The FOIA request and lawsuit seek to know what constitutional protections Americans' international communications have under a several-times-modified December 1981 executive order signed by President Ronald Reagan that is frequently used by the Obama administration to justify NSA actions.

Executive Order 12,333 lets Washington target foreigners abroad for surveillance, but "recent revelations have confirmed that the government interprets that authority to permit sweeping monitoring of Americans' international communications," says the lawsuit, which can be found at tinyurl.com/UPI-ACLU-lawsuit.

"How the government conducts this surveillance, and whether it appropriately accommodates the constitutional rights of American citizens and residents whose communications are intercepted in the course of that surveillance, are matters of great public significance and concern," the lawsuit says.

While domestic surveillance is governed by 1978's Foreign Intelligence Surveillance Act, "EO 12,333 appears to be the sole authority for and limitation on government surveillance abroad that targets foreigners," the lawsuit says.

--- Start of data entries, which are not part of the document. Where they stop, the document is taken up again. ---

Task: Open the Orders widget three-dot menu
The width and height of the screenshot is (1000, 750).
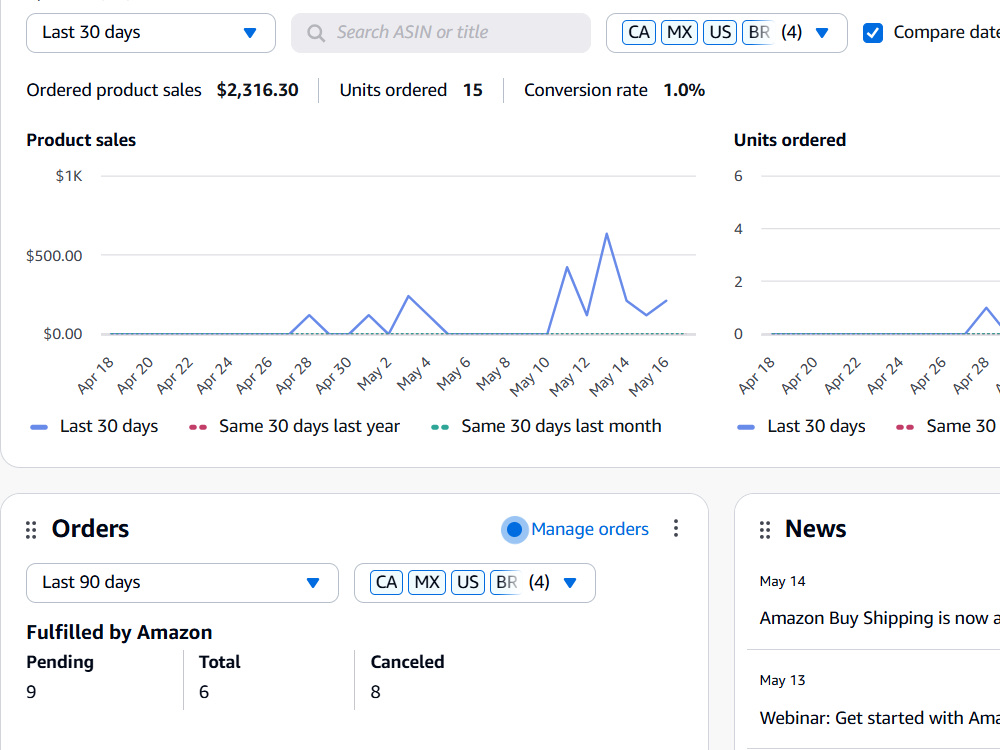Action: 675,528
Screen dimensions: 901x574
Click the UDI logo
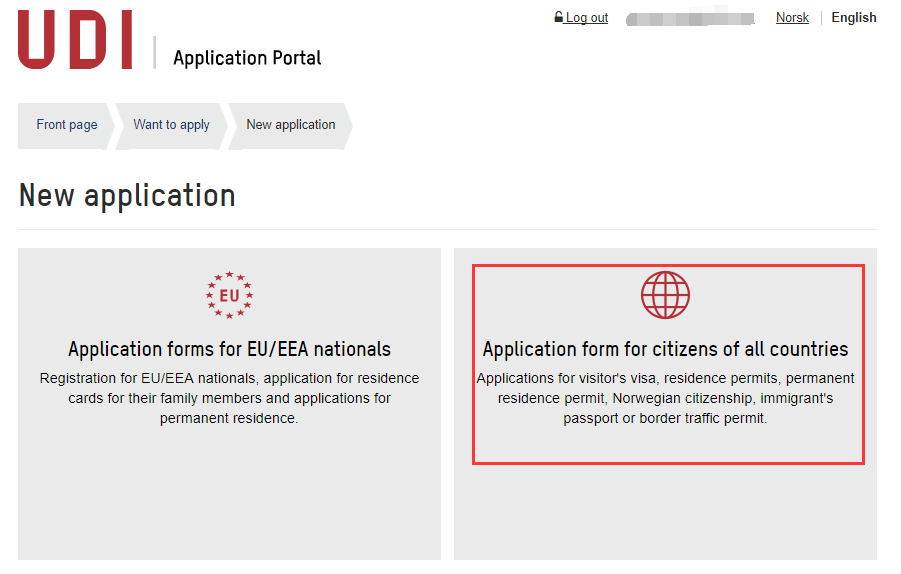pyautogui.click(x=75, y=40)
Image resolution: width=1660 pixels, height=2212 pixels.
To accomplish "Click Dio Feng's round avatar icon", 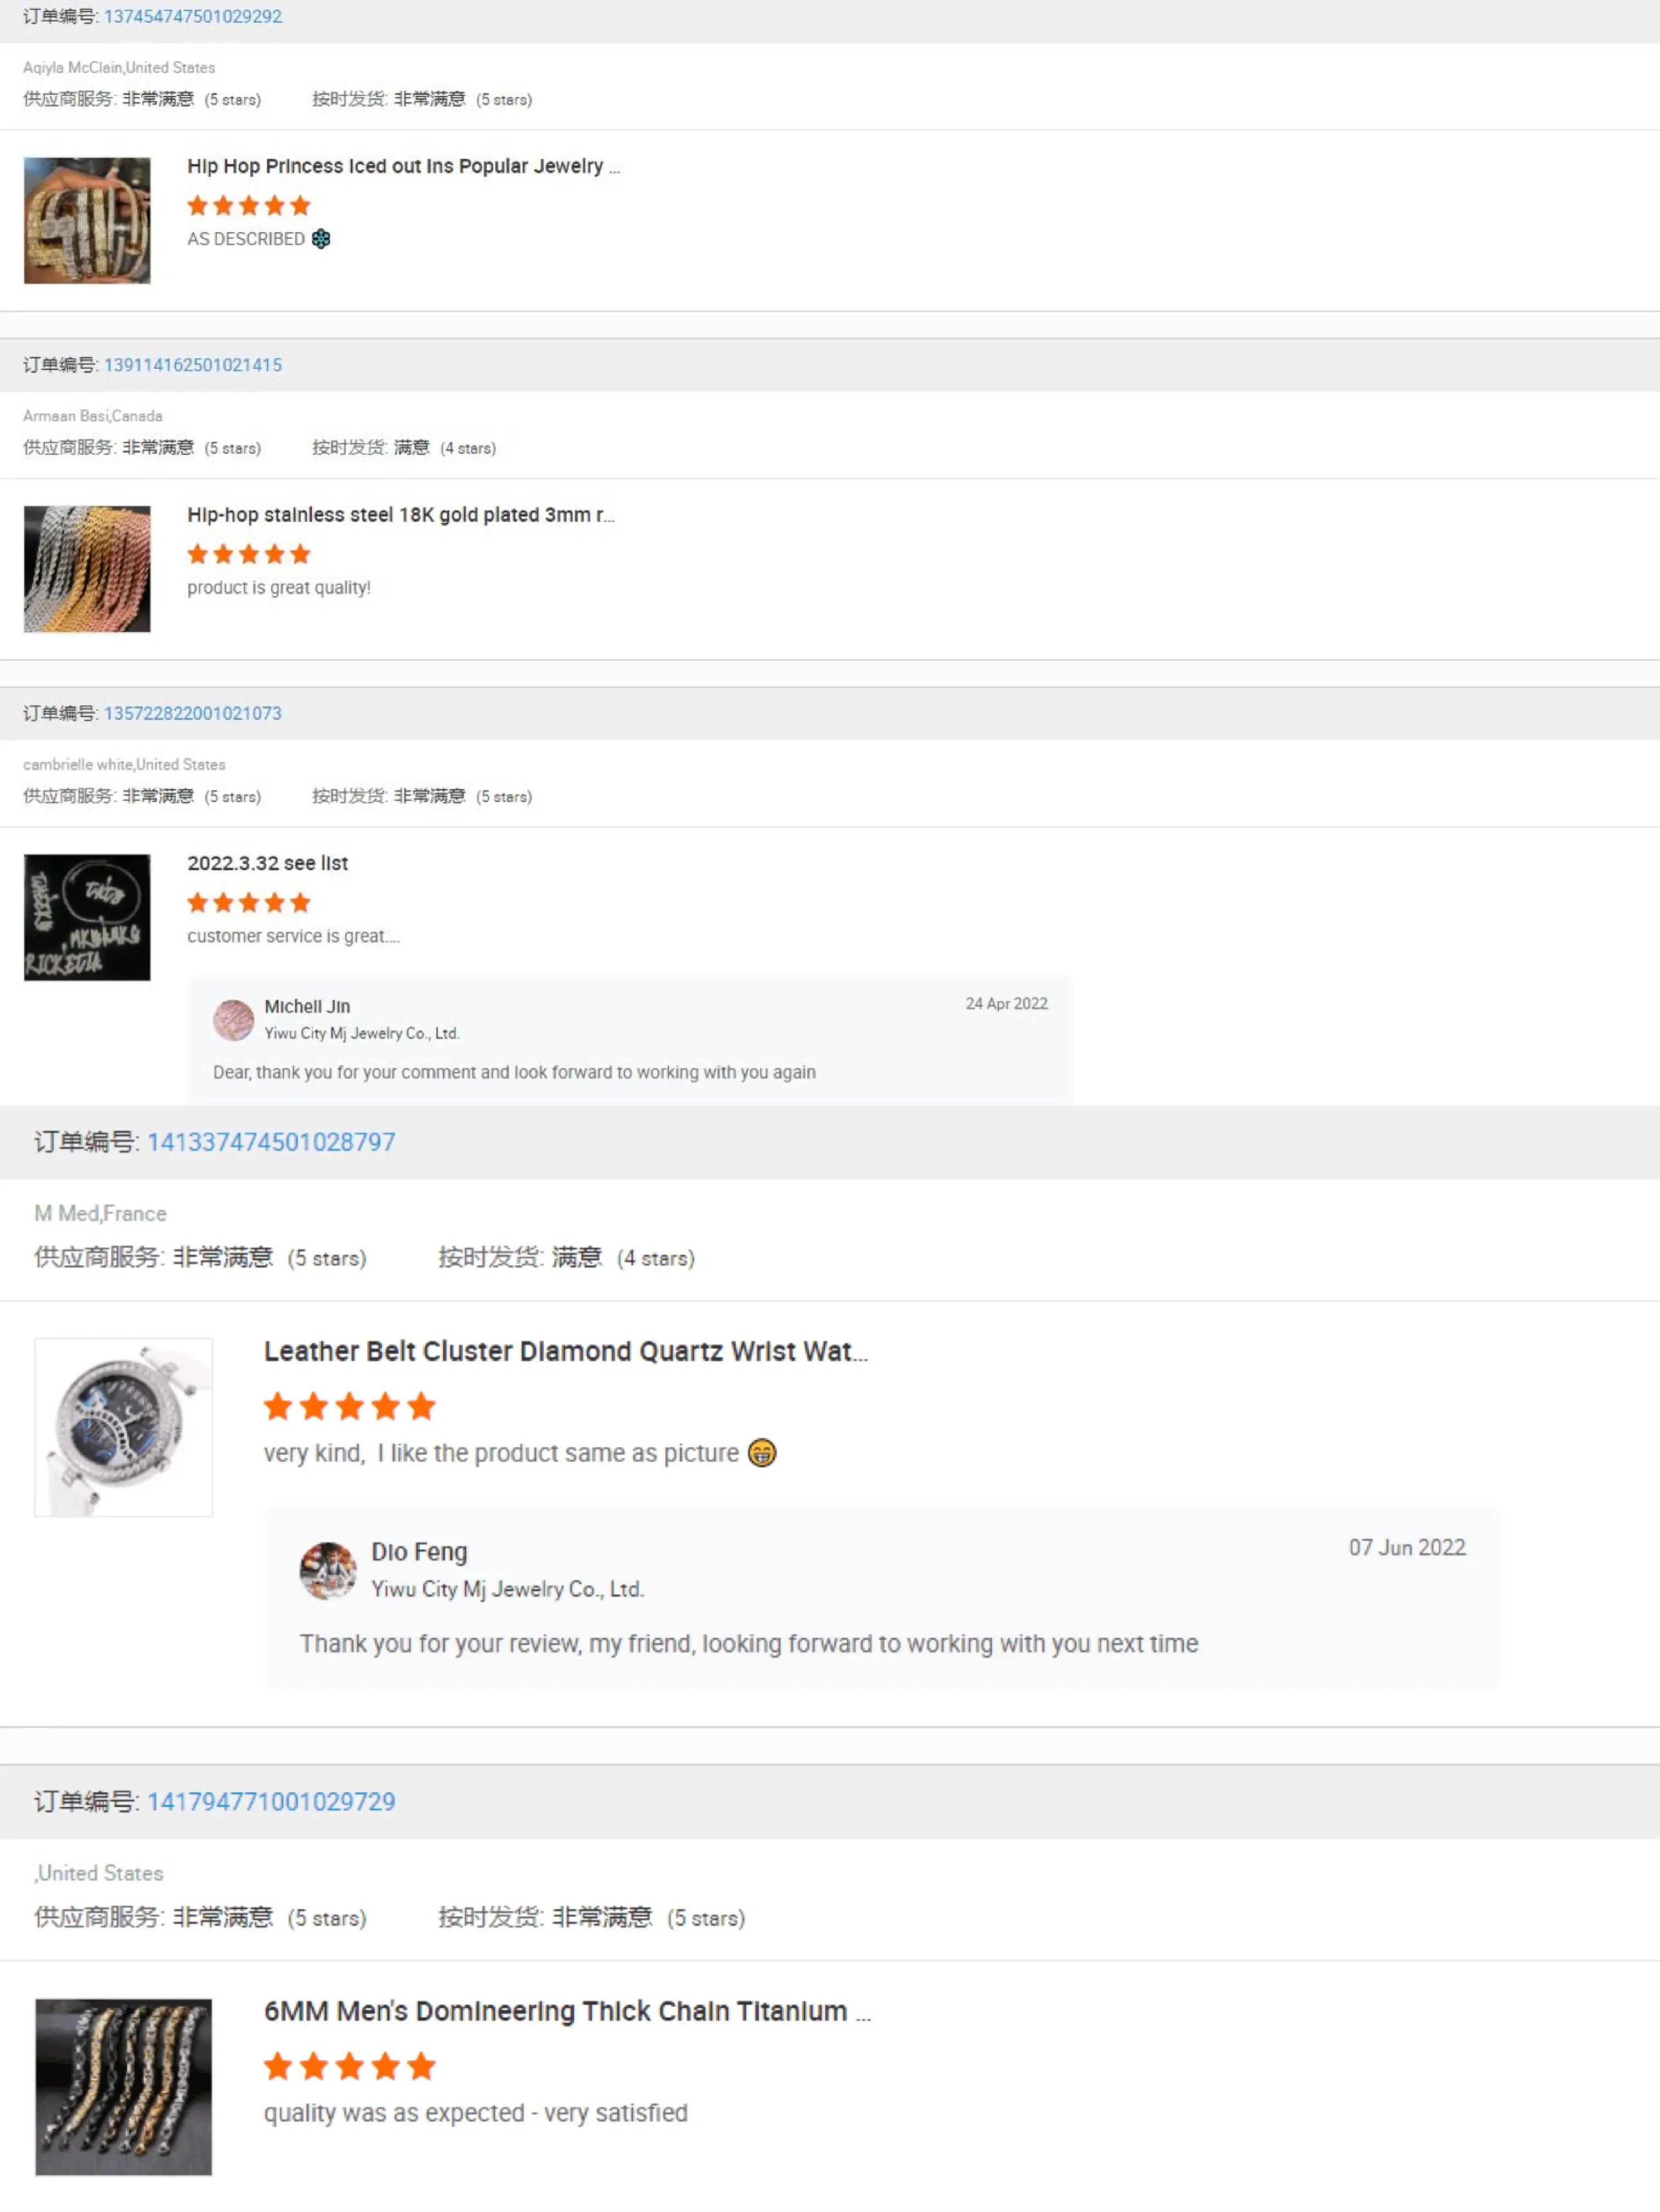I will click(328, 1570).
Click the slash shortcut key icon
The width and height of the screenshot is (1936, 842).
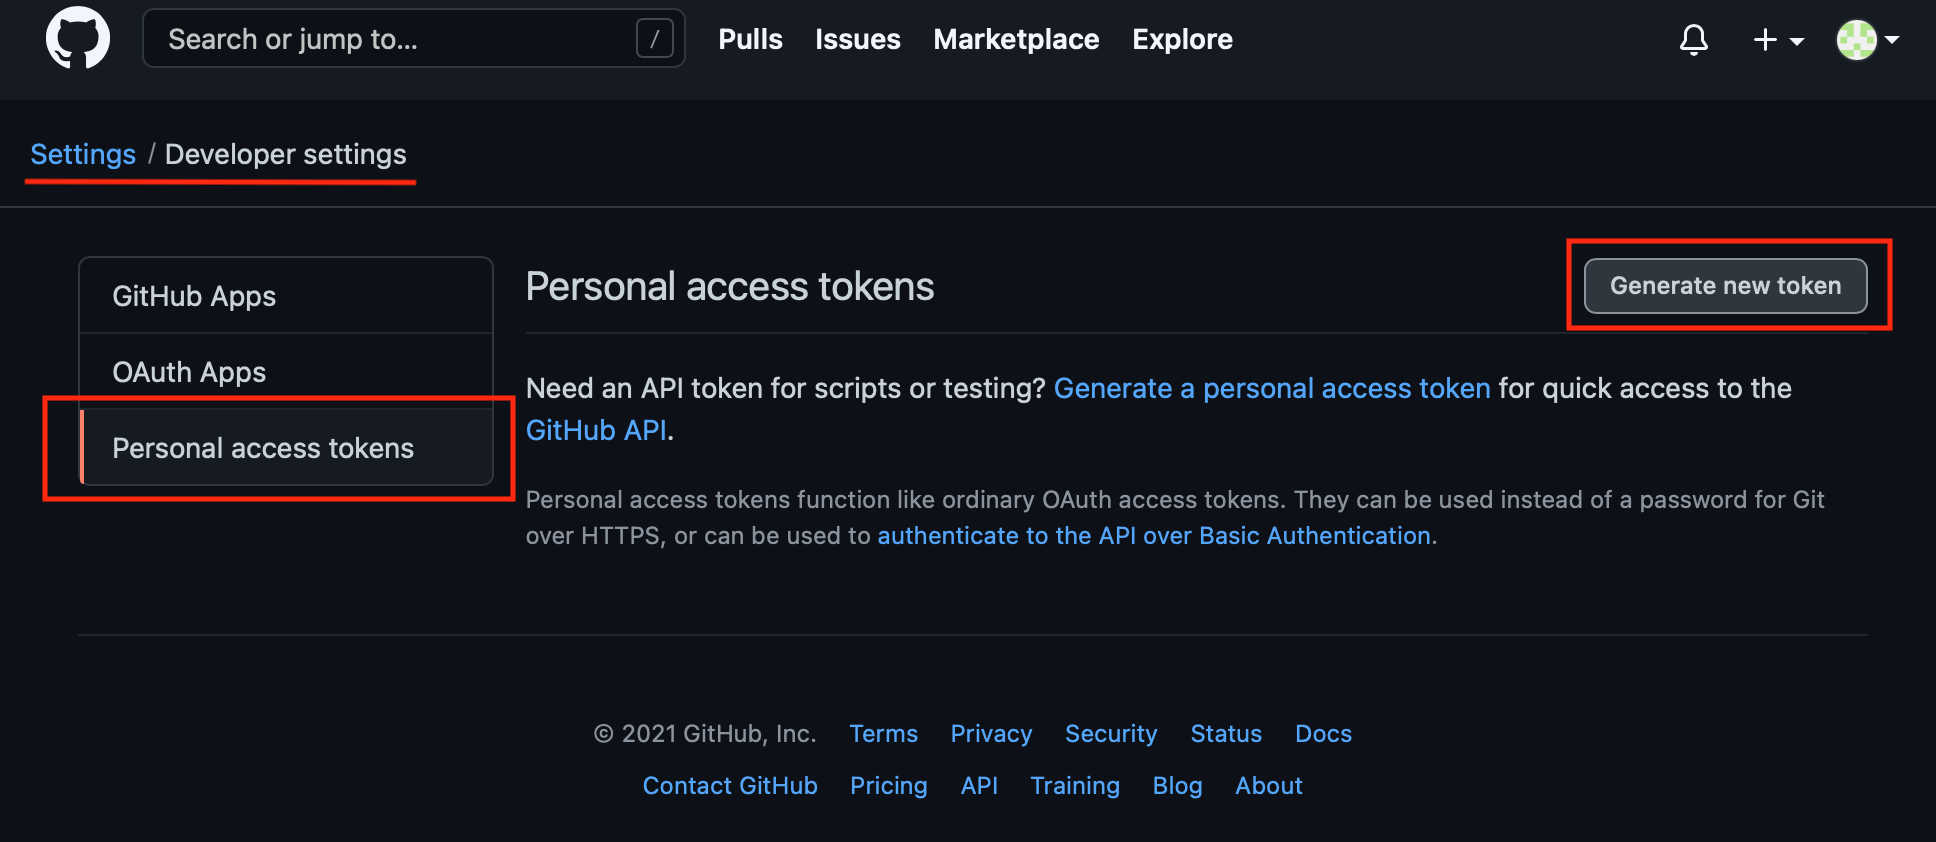654,39
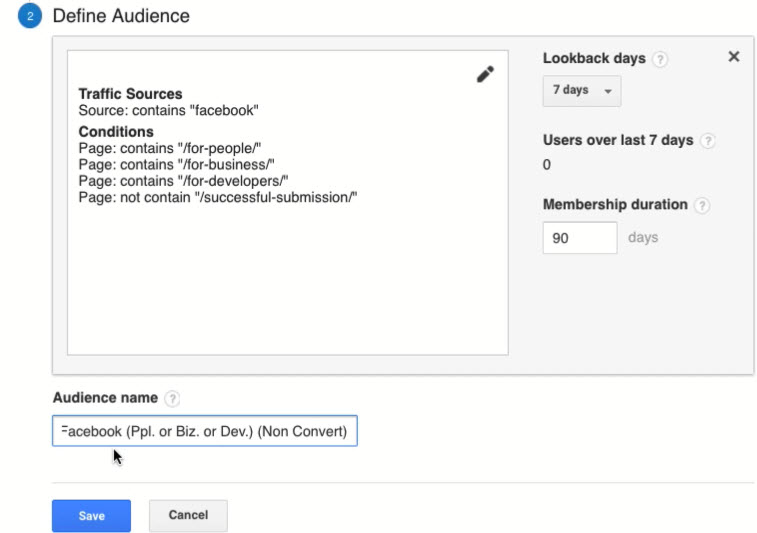Click the help icon beside Audience name
The height and width of the screenshot is (533, 757).
tap(172, 399)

"Unlike surveillance conducted pursuant to FISA, surveillance undertaken solely pursuant to EO 12,333 is not overseen by the Foreign Intelligence Surveillance Court."

ACLU staff attorney Alex Abdo said in a statement: "We now know too well that unchecked surveillance authority can lead to dangerous overreach. That's why we are fighting for the release of documents that would shed light on the internal rules that the executive has set for itself when it monitors international communications abroad -- including Americans' international communications."

The Justice Department, which will defend the government in the lawsuit, had no immediate comment.